* STATED TASK
Print every line of the data below unchanged, character for character.
--- Start DATA ENTRIES ---
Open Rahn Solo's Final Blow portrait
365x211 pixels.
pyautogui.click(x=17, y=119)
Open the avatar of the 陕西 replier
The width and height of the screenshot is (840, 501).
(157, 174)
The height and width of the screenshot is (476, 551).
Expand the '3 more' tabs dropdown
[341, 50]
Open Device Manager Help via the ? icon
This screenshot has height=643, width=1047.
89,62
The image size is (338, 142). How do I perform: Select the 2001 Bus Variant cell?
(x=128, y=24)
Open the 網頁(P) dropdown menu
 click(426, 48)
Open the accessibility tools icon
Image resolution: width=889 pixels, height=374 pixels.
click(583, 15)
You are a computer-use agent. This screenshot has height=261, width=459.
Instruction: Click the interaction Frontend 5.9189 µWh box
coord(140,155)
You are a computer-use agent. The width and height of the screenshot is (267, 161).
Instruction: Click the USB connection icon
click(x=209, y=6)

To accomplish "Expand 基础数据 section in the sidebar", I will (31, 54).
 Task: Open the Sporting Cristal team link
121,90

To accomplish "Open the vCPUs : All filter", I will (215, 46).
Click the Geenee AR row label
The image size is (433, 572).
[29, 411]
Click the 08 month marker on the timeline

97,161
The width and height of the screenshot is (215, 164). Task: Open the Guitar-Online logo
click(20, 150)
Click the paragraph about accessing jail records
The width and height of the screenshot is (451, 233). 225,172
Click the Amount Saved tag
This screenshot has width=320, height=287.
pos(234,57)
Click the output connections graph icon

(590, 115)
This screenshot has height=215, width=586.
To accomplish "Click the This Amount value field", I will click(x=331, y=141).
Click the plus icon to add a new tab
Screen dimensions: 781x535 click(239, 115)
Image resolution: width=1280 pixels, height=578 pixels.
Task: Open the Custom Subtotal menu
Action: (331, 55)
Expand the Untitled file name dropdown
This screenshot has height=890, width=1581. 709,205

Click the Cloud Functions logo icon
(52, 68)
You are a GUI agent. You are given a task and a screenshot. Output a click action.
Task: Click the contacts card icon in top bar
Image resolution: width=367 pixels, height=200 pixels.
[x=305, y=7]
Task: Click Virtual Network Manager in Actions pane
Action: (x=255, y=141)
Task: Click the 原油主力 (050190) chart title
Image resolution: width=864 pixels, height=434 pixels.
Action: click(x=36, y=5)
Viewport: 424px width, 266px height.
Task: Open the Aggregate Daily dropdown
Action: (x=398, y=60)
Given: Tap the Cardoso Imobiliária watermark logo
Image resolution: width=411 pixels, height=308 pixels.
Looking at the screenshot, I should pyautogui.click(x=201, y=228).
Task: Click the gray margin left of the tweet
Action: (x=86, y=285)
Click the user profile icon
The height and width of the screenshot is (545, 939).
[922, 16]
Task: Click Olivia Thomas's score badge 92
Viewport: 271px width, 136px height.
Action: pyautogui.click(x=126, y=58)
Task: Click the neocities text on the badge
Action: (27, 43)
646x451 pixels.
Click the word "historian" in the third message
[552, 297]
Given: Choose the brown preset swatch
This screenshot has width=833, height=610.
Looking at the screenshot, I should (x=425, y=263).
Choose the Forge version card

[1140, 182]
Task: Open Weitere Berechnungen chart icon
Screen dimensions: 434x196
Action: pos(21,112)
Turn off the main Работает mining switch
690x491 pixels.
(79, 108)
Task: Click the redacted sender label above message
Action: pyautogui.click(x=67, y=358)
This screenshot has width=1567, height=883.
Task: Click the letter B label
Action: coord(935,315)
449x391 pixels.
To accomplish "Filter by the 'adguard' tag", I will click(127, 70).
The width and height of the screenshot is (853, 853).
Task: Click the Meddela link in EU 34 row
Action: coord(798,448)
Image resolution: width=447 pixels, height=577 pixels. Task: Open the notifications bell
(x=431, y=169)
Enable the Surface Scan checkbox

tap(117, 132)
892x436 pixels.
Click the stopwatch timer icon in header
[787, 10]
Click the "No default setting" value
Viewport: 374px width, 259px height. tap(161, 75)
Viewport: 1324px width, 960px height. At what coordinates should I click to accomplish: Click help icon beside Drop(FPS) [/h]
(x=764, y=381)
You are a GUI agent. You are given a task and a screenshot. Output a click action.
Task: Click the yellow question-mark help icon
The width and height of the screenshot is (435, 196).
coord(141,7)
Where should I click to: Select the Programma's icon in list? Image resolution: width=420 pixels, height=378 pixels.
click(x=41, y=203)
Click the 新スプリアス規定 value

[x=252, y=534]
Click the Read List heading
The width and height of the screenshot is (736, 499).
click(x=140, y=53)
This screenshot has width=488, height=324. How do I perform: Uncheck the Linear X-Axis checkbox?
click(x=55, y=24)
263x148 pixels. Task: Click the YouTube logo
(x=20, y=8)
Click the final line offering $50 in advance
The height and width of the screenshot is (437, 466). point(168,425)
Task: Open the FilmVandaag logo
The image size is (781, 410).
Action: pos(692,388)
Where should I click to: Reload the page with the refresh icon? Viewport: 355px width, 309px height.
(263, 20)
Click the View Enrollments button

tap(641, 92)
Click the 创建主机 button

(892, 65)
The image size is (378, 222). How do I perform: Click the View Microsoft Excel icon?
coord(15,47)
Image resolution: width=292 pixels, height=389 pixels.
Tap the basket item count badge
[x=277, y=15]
--- End DATA ENTRIES ---
* FINISHED EXERCISE
Open Rahn Solo's Final Blow portrait
365x211 pixels.
pyautogui.click(x=17, y=119)
Open the avatar of the 陕西 replier
The width and height of the screenshot is (840, 501).
(157, 174)
The height and width of the screenshot is (476, 551).
Expand the '3 more' tabs dropdown
[341, 50]
Open Device Manager Help via the ? icon
This screenshot has height=643, width=1047.
89,62
The image size is (338, 142). How do I perform: Select the 2001 Bus Variant cell?
(x=128, y=24)
Open the 網頁(P) dropdown menu
 click(426, 48)
Open the accessibility tools icon
Image resolution: width=889 pixels, height=374 pixels.
click(583, 15)
You are a computer-use agent. This screenshot has height=261, width=459.
Instruction: Click the interaction Frontend 5.9189 µWh box
coord(140,155)
You are a computer-use agent. The width and height of the screenshot is (267, 161).
Instruction: Click the USB connection icon
click(x=209, y=6)

To accomplish "Expand 基础数据 section in the sidebar", I will (31, 54).
 Task: Open the Sporting Cristal team link
121,90

To accomplish "Open the vCPUs : All filter", I will (215, 46).
Click the Geenee AR row label
The image size is (433, 572).
[29, 411]
Click the 08 month marker on the timeline

97,161
The width and height of the screenshot is (215, 164). Task: Open the Guitar-Online logo
click(20, 150)
Click the paragraph about accessing jail records
The width and height of the screenshot is (451, 233). 225,172
Click the Amount Saved tag
This screenshot has width=320, height=287.
pos(234,57)
Click the output connections graph icon

(590, 115)
This screenshot has height=215, width=586.
To accomplish "Click the This Amount value field", I will click(x=331, y=141).
Click the plus icon to add a new tab
Screen dimensions: 781x535 click(239, 115)
Image resolution: width=1280 pixels, height=578 pixels.
Task: Open the Custom Subtotal menu
Action: (331, 55)
Expand the Untitled file name dropdown
This screenshot has height=890, width=1581. 709,205

Click the Cloud Functions logo icon
(52, 68)
You are a GUI agent. You are given a task and a screenshot. Output a click action.
Task: Click the contacts card icon in top bar
Image resolution: width=367 pixels, height=200 pixels.
[x=305, y=7]
Task: Click Virtual Network Manager in Actions pane
Action: (x=255, y=141)
Task: Click the 原油主力 (050190) chart title
Image resolution: width=864 pixels, height=434 pixels.
Action: click(x=36, y=5)
Viewport: 424px width, 266px height.
Task: Open the Aggregate Daily dropdown
Action: (x=398, y=60)
Given: Tap the Cardoso Imobiliária watermark logo
Image resolution: width=411 pixels, height=308 pixels.
Looking at the screenshot, I should pyautogui.click(x=201, y=228).
Task: Click the gray margin left of the tweet
Action: (x=86, y=285)
Click the user profile icon
The height and width of the screenshot is (545, 939).
[922, 16]
Task: Click Olivia Thomas's score badge 92
Viewport: 271px width, 136px height.
Action: pyautogui.click(x=126, y=58)
Task: Click the neocities text on the badge
Action: (27, 43)
646x451 pixels.
Click the word "historian" in the third message
[552, 297]
Given: Choose the brown preset swatch
This screenshot has width=833, height=610.
Looking at the screenshot, I should (x=425, y=263).
Choose the Forge version card

[1140, 182]
Task: Open Weitere Berechnungen chart icon
Screen dimensions: 434x196
Action: pos(21,112)
Turn off the main Работает mining switch
690x491 pixels.
(79, 108)
Task: Click the redacted sender label above message
Action: pyautogui.click(x=67, y=358)
This screenshot has width=1567, height=883.
Task: Click the letter B label
Action: coord(935,315)
449x391 pixels.
To accomplish "Filter by the 'adguard' tag", I will click(127, 70).
The width and height of the screenshot is (853, 853).
Task: Click the Meddela link in EU 34 row
Action: coord(798,448)
Image resolution: width=447 pixels, height=577 pixels. Task: Open the notifications bell
(x=431, y=169)
Enable the Surface Scan checkbox

tap(117, 132)
892x436 pixels.
Click the stopwatch timer icon in header
[787, 10]
Click the "No default setting" value
Viewport: 374px width, 259px height. tap(161, 75)
Viewport: 1324px width, 960px height. At what coordinates should I click to accomplish: Click help icon beside Drop(FPS) [/h]
(x=764, y=381)
You are a GUI agent. You are given a task and a screenshot. Output a click action.
Task: Click the yellow question-mark help icon
The width and height of the screenshot is (435, 196).
coord(141,7)
Where should I click to: Select the Programma's icon in list? Image resolution: width=420 pixels, height=378 pixels.
click(x=41, y=203)
Click the 新スプリアス規定 value

[x=252, y=534]
Click the Read List heading
The width and height of the screenshot is (736, 499).
click(x=140, y=53)
This screenshot has width=488, height=324. How do I perform: Uncheck the Linear X-Axis checkbox?
click(x=55, y=24)
263x148 pixels. Task: Click the YouTube logo
(x=20, y=8)
Click the final line offering $50 in advance
The height and width of the screenshot is (437, 466). point(168,425)
Task: Open the FilmVandaag logo
The image size is (781, 410).
Action: pos(692,388)
Where should I click to: Reload the page with the refresh icon? Viewport: 355px width, 309px height.
(263, 20)
Click the View Enrollments button

tap(641, 92)
Click the 创建主机 button

(892, 65)
The image size is (378, 222). How do I perform: Click the View Microsoft Excel icon?
coord(15,47)
Image resolution: width=292 pixels, height=389 pixels.
Tap the basket item count badge
[x=277, y=15]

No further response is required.